Recently, MyDataAngel launched a Kickstarter project to sell a proprietary encryption algorithm and software with 512-bit and 768-bit symmetric keys. The motivation was that 128-bit and 256-bit symmetric keys just isn't strong enough, especially when AES and OpenSSL are older than your car (a common criticism they would mention in their vlogs). Back in 2009, Bruce Schneier blogged about Crypteto having a 49,152-bit symmetric key. As such, their crypto is 100% stronger, because their key is 100% bigger (than 4096-bit keys?). Meganet, which apparently still exists, has a 1 million-bit symmetric key!

It's hard to take these encryption products seriously, when there are no published papers on existing primitives, no security or cryptography experts on your team, and you're selling products with ridiculous key lengths (to be fair, 512-bit and 768-bit symmetric keys aren't really that ridiculous). Nevermind that your proprietary encryption algorithm is not peer-reviewed nor freely available to the public. Anyone can create a symmetric encryption algorithm that they themselves cannot break. The trick is releasing your algorithm for peer review, letting existing cryptography experts analyze the design, and still coming out on top with a strong algorithm (it wouldn't hurt if you analyzed existing algorithms and published papers yourself).

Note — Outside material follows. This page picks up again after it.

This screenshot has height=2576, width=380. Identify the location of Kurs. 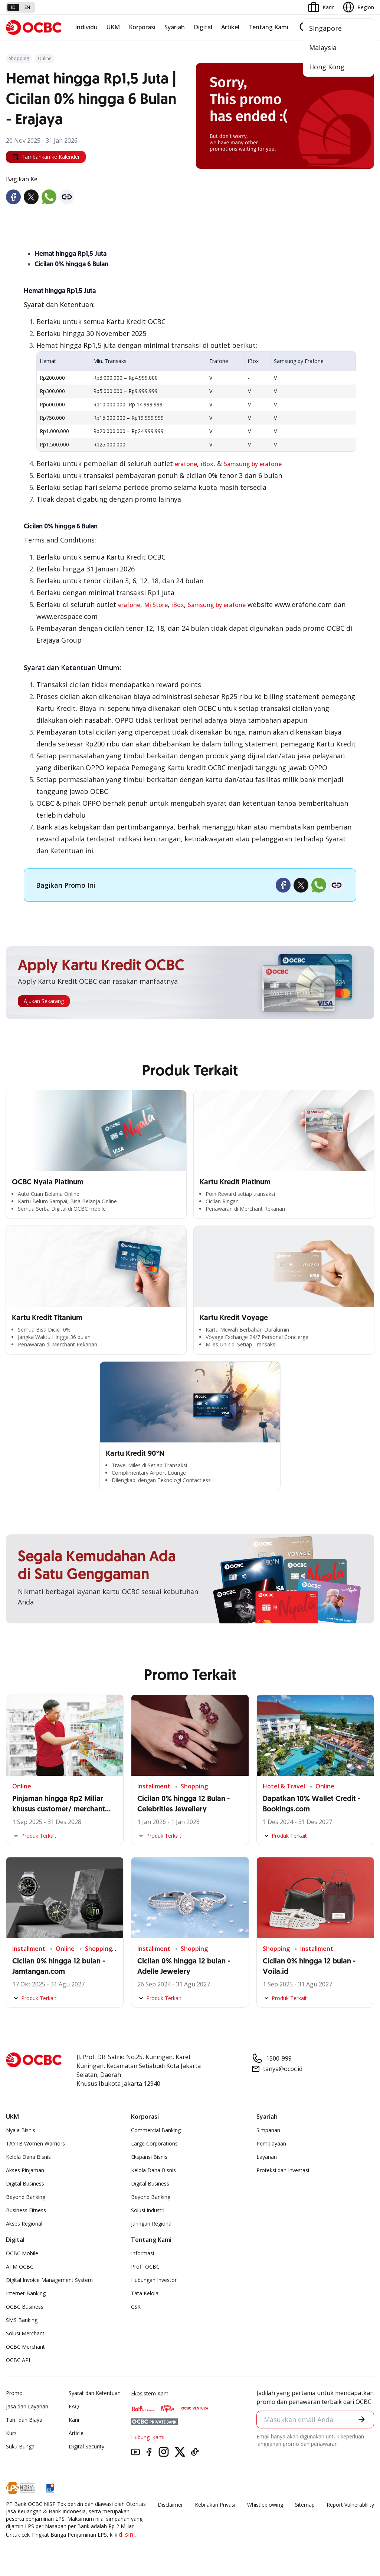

So with that, I want to talk a bit about the length of symmetric keys, and what it takes to brute force them. Bruce Schneier addressed this in his "Applied Cryptography" book through the laws of thermodynamics. Unfortunately, he got some of the constants wrong. Although the conclusion is basically the same, I'm going to give you the same argument, with updated constants, and we'll see if we come to the same conclusion.

Counting Bits

Suppose you want to see how many bits you can flip in one day by counting in binary every second. Of course, when you start counting, you would start with "0", and your first second would flip your first bit to "1". Your second second would flip your second bit to "1" while also flipping your first bit back to "0". Your third second would flip the first bit back to "1", and so forth. Here is a simple GIF (pronounced with a hard "G") counting from 0 to 127, flipping bits each second.

Bit counter animation counting from 0 to 127.

By the end of a 24-hour period, I would have hit 86,400 seconds, which is represented as a 17-bit number. In other words, every 24 hours, flipping 1 bit per second, I can flip every combination of bits in a 16-bit number.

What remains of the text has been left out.